By now, you’ve probably gotten the point that we shouldn’t use CI values to inform clinical decisions. But if you’ve ever looked at CIs in a table or forest plot and thought they were values of a normal range, you wouldn’t be the first. It’s a common mistake. So before you use “healthy reference ranges” for quantitative swallowing measures—even if you see them used in a peer-reviewed article--it’s worth checking that those values are based on SD or percentiles, and not CIs. The source of those normative values should make this information clear—it’s even sometimes in the abstract.
We’re all trying to do best by our patients. When we incorporate more standardized, quantitative data on swallowing into clinical practice, we’re typically spending extra time in the hopes of making more accurate judgements. So let’s make sure that we are using meaningful normal ranges and interpreting our data appropriately. Because no one wants to be accidentally labeling normal swallow function as impaired.

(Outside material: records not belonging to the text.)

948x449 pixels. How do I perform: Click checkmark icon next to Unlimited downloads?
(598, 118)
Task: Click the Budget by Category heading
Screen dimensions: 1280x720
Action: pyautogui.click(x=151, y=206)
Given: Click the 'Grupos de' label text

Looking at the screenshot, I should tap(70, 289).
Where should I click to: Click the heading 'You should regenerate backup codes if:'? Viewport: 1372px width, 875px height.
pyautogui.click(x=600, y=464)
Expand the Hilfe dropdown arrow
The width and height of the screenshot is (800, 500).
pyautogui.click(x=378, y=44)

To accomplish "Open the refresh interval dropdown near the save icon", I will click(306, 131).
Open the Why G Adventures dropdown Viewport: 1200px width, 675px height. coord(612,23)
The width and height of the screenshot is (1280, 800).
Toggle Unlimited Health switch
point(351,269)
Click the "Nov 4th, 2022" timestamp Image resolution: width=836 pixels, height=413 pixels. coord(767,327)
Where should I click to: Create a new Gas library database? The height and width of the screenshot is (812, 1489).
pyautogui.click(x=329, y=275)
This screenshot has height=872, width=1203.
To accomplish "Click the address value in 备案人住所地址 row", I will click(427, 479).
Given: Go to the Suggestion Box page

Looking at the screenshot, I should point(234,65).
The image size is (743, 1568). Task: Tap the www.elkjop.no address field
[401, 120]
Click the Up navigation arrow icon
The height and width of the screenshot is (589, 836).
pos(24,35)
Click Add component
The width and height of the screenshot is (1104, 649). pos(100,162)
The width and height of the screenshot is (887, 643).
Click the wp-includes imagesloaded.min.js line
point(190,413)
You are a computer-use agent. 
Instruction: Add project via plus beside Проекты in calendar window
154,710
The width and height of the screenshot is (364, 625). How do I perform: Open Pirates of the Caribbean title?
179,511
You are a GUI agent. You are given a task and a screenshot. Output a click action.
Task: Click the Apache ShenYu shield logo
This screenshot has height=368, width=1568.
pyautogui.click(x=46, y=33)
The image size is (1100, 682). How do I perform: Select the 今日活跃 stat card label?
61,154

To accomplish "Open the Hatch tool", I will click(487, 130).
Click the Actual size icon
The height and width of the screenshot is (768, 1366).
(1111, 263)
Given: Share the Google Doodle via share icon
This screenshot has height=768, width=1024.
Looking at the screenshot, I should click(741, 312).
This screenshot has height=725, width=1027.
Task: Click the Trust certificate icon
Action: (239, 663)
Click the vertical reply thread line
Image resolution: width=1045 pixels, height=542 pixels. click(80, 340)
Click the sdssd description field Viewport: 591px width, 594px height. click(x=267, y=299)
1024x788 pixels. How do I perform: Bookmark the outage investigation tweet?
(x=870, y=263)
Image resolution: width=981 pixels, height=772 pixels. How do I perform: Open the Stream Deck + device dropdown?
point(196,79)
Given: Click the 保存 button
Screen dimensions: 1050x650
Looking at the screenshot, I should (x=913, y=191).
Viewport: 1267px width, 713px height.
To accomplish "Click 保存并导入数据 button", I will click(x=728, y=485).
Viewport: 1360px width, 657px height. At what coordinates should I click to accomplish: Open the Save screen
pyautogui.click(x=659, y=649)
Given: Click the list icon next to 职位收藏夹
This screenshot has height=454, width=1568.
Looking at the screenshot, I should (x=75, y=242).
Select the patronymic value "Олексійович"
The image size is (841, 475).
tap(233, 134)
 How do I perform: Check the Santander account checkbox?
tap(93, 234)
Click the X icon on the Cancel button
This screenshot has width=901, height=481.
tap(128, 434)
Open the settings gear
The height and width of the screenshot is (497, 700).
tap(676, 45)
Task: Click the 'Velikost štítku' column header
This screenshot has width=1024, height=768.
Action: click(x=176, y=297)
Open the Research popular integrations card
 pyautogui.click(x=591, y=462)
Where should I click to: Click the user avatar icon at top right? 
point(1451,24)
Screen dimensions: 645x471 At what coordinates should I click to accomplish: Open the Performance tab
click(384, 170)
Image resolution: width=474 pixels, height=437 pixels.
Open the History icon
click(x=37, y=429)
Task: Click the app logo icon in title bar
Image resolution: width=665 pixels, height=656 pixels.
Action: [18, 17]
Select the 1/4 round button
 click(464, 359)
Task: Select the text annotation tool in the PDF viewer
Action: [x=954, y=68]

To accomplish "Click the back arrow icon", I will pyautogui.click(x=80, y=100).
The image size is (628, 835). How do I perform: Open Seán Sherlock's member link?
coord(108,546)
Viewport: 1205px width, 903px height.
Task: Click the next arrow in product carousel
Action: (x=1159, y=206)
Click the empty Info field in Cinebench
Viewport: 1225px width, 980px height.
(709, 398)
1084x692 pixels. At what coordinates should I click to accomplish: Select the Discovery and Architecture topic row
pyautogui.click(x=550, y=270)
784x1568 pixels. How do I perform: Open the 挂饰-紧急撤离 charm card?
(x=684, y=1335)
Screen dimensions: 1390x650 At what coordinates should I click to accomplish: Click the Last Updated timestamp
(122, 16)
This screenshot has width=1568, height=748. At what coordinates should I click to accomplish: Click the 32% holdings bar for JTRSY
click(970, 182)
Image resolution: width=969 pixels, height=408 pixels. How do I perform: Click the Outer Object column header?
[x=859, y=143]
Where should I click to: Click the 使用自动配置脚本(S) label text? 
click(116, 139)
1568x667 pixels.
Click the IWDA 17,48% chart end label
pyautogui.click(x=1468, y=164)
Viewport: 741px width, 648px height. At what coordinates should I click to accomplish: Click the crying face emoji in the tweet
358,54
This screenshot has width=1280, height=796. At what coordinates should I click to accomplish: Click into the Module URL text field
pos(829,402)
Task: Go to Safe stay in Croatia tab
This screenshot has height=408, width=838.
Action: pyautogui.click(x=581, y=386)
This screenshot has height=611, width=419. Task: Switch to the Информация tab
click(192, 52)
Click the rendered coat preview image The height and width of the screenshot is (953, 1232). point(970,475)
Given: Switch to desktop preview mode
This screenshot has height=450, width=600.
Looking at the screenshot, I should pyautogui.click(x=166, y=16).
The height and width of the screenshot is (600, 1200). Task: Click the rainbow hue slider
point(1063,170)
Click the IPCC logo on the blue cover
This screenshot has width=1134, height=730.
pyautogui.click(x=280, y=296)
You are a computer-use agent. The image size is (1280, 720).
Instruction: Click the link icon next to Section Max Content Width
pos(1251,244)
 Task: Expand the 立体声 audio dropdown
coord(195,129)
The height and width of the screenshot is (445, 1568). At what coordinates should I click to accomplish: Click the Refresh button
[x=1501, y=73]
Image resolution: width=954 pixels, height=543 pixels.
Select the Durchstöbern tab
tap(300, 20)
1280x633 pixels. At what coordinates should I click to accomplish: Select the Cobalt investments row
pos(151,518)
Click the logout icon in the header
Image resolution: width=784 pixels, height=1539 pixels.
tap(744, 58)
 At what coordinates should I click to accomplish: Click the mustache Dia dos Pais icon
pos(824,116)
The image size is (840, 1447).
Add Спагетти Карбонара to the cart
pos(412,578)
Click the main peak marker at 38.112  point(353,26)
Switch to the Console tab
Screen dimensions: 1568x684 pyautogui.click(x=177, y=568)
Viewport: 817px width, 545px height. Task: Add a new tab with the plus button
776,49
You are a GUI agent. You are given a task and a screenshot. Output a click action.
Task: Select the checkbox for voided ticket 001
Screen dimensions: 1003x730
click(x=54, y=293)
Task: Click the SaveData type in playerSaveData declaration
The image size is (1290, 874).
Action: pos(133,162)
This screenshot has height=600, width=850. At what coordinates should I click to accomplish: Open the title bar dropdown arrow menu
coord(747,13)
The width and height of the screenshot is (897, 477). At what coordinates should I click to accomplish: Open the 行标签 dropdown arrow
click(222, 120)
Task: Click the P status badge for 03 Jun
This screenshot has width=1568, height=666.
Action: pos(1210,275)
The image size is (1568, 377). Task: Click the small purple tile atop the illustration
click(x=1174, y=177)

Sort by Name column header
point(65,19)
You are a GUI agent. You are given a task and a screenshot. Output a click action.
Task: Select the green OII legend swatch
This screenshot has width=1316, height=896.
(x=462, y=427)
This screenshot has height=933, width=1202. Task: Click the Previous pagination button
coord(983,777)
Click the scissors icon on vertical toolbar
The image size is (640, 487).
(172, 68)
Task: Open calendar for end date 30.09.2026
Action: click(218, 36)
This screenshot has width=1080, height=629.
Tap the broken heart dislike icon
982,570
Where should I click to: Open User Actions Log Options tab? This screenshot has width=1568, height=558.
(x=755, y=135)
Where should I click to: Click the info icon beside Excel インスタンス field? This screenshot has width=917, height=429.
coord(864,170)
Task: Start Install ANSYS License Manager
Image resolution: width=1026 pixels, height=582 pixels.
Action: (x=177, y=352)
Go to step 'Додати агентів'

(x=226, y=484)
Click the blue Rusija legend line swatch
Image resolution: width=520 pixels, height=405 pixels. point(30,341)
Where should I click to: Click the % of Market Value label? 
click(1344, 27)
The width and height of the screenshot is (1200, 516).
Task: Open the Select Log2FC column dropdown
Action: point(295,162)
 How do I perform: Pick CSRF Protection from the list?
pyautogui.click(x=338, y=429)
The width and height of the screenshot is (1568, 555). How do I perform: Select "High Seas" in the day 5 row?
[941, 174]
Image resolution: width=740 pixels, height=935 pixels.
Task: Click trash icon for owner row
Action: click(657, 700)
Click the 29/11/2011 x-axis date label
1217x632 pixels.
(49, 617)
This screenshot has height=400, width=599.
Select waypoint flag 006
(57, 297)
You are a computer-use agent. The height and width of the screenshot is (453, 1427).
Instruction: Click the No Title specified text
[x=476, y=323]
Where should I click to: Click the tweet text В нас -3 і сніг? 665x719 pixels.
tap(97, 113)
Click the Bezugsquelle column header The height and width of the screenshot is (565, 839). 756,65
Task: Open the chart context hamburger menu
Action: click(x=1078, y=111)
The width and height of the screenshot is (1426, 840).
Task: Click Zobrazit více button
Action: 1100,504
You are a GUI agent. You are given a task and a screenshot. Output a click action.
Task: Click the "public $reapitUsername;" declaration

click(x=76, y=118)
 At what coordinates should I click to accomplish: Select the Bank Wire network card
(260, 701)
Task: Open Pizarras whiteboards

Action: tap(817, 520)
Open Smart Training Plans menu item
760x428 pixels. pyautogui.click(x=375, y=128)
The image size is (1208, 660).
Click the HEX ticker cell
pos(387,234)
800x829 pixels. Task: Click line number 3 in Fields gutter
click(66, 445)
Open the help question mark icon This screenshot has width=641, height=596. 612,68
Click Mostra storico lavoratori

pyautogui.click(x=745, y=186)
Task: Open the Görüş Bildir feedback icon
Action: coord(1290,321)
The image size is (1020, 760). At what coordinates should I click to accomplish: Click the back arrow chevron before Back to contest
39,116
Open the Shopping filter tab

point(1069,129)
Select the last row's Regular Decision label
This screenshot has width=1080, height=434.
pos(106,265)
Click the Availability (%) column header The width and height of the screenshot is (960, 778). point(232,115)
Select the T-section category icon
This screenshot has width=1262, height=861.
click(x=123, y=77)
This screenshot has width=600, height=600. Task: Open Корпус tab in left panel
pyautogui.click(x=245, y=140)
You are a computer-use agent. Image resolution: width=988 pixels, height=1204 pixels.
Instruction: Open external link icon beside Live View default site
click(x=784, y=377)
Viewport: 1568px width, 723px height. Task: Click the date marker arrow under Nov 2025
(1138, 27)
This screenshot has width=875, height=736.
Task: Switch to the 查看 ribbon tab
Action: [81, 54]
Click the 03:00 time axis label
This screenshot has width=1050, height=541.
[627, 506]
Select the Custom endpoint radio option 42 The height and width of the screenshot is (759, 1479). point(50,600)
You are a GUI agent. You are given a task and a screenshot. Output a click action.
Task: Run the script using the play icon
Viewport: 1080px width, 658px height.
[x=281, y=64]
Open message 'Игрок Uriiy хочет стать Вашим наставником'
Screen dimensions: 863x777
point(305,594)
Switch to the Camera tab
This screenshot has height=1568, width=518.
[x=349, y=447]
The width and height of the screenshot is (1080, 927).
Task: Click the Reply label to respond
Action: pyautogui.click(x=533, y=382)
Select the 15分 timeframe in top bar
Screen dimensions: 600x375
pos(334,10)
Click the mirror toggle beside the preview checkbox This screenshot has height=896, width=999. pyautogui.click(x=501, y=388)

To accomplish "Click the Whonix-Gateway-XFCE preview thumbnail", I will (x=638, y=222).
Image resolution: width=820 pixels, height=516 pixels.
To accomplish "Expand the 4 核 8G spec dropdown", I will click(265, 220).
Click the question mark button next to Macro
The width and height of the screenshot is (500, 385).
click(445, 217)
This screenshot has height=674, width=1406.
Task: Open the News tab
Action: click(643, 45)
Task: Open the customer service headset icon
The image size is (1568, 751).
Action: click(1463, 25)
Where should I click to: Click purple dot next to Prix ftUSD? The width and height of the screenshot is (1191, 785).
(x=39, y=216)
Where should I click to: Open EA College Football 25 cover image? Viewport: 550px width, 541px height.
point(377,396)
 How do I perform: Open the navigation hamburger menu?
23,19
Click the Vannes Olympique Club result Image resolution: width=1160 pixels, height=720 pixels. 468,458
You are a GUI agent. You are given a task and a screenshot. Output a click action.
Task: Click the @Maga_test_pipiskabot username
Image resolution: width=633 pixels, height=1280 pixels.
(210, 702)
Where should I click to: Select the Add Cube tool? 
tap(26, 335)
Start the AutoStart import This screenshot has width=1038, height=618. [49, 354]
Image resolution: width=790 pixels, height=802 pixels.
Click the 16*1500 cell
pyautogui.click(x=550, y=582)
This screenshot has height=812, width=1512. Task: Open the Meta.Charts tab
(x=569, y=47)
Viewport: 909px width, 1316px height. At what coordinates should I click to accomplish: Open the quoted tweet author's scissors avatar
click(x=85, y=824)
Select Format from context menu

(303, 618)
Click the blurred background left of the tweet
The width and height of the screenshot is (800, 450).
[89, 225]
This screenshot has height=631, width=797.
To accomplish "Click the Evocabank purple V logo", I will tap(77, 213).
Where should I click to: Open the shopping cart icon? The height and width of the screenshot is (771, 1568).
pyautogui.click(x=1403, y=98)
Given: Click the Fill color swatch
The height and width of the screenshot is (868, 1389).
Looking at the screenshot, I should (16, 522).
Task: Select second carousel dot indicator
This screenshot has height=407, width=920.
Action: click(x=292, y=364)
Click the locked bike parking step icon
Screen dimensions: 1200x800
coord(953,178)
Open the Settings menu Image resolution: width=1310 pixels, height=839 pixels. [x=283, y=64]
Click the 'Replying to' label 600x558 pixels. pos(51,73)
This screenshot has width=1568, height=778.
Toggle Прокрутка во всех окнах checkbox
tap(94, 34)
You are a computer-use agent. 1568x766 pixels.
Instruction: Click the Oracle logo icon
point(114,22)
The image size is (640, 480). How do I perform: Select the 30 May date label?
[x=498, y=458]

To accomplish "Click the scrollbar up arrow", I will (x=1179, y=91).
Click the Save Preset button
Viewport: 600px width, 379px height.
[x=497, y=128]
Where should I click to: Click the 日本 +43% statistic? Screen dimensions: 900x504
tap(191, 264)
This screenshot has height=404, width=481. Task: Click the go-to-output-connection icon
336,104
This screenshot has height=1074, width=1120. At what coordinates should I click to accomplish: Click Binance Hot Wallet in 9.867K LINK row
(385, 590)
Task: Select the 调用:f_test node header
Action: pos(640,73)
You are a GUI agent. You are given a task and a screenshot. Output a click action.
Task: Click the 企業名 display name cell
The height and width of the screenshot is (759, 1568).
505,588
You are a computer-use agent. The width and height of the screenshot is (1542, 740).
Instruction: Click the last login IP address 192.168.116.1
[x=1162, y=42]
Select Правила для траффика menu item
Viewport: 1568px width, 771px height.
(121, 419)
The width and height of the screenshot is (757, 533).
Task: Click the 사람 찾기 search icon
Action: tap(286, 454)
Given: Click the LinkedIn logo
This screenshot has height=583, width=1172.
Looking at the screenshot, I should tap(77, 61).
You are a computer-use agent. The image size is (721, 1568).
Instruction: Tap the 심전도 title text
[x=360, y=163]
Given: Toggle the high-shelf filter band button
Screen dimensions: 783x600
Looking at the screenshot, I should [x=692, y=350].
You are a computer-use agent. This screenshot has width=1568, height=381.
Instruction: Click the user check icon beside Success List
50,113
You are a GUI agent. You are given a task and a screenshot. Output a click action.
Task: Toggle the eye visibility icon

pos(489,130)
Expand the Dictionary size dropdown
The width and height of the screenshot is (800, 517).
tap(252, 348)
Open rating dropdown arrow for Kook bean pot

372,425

[1] Fryar CD, Carroll MD, Gu Q, Afful J, Ogden C. Anthropometric reference data for children and adults: United States, 2015-2018. Vital Health Stat. (2021)

[2] Technically, you could calculate a SD from a CI if you know the sample size and that the data is normally distributed. But some swallowing measures are skewed and journal articles with normative values do not always indicate whether the findings are normally distributed. (See here for more details.)